Todavia, na PGE-SP, os procuradores do Estado, desprovidos de apoio técnico, desassistidos de servidores de apoio administrativo em número minimamente suficiente e sobrecarregados de trabalho, são ainda injungidos a atuar como contadores, auxiliares administrativos, assistentes técnicos, técnicos em informática, gestores etc., desempenhando tarefas burocráticas divorciadas de seu múnus constitucional, circunstância que não se replica no MP-SP, na DPE-SP e no TJ-SP e que, iniludivelmente, compromete a eficiência de suas atribuições, em frontal e inadmissível prejuízo à coisa pública.

 

 


[1] Cf. arts. 131 e 132.

[2] Cf. art. 99, I a X.

[3] Cf. art. 3º, I a XXI, da Lei Complementar nº 1.270, de 2015.

[4] Fonte: Relatórios Anuais do Governo do Estado de São Paulo e notícias publicadas no site da PGE-SP, disponíveis em https://portal.fazenda.sp.gov.br/acessoinformacao/Paginas/Relat%C3%B3rio-Anual-do-Governo-do-Estado.aspx#, http://www.portal.pge.sp.gov.br/procuradoria-geral-do-estado-arrecada-mais-de-r-4-bilhoes-em-debitos-inscritos-em-divida-ativa-em-2023/ e http://www.portal.pge.sp.gov.br/pge-sp-publica-primeiro-edital-do-programa-acordo-paulista-para-quitacao-de-debitos-de-icms-inscritos-em-divida-ativa/, acesso em 22 fev 2024; e dados de 15 de janeiro de 2024, obtidos a partir de pedido de informação ao SIC-SP.

[5] Em 15 de janeiro de 2024.

[6] Vide Resolução CNJ nº 194, de 2014, que trata da Política Nacional de Atenção Prioritária ao Primeiro Grau de Jurisdição.

[7] Dados de dezembro de 2023, obtidos em consulta ao site https://www.mpsp.mp.br/gestao-de-pessoas, acesso em 22 fev 2024.

[8] O Anexo III a que se refere o parágrafo único do artigo 4º da Lei Complementar Estadual nº 1.118, de 2010, enumera: acompanhar o andamento de processos, inquéritos e procedimentos administrativos, prestando informações ao membro do Ministério Público; executar demais tarefas correlatas a seu cargo; assegurar a exatidão e o fluxo normal de ofícios, certidões, laudos, documentos, atestados, informações, circulares, processos judiciais e outros textos oficiais pertinentes aos membros do Ministério Público; preparar a entrada e saída de dados ou inserir dados em sistemas aplicados de recepção, controle e andamento de procedimentos administrativos e processos judiciais; elaborar ofícios, pareceres, planilhas, tabelas e gráficos, utilizando-se de diversos “softwares”; acompanhar publicações de interesse de sua área no Diário Oficial; realizar, mediante determinação superior, contatos com pessoas e organismos públicos ou privados para atender às necessidades de trabalho; e receber e restituir, sob supervisão, procedimentos e processos administrativos e judiciais.

[9] Fonte: dados obtidos de 15 de janeiro de 2024, obtidos a partir de pedido de informação ao SIC-DPE-SP.

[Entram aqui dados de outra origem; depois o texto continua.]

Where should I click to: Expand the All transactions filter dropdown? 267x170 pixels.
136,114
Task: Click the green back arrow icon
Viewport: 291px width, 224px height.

[10] Fonte: dados de 15 de janeiro de 2024, obtidos a partir de pedido de informação ao SIC-TJ-SP.

[11] As Metas Nacionais do Poder Judiciário representam o compromisso dos tribunais brasileiros com o aperfeiçoamento da prestação jurisdicional, buscando proporcionar à sociedade serviço mais célere, com maior eficiência e qualidade.

[12] Cf. https://www.cnj.jus.br/wp-content/uploads/2023/12/metas-nacionais-aprovadas-no-17o-enpj-1.pdf, acesso em 22 fev 2024.

[13] Cf. https://grandes-litigantes.stg.cloud.cnj.jus.br/, acesso em 22 fev 2024.

[14] Cf. https://www.al.sp.gov.br/spl/2017/04/Acessorio/1000033021_1000055533_Acessorio.pdf, acesso em 22 fev 2024.

[15] Deliberação CPGE 109/08/2013, publicada no Diário Oficial, Poder Executivo, Seção I, São Paulo, de 24/08/2013, p. 62, e http://www.portal.pge.sp.gov.br/carreiras-de-apoio-tecnico-no-quadro-de-cargos-funcoes-da-pge/, acesso em 22 fev 2024.

[16] Cf. https://www.al.sp.gov.br/spl/2018/09/Acessorio/1000230791_1000204157_Acessorio.pdf, acesso em 22 fev 2024.

[17] O funcionário público: natureza estatutária do seu regime, in Revista de Direito Público, vol. 21, julho-setembro de 1972, p. 156.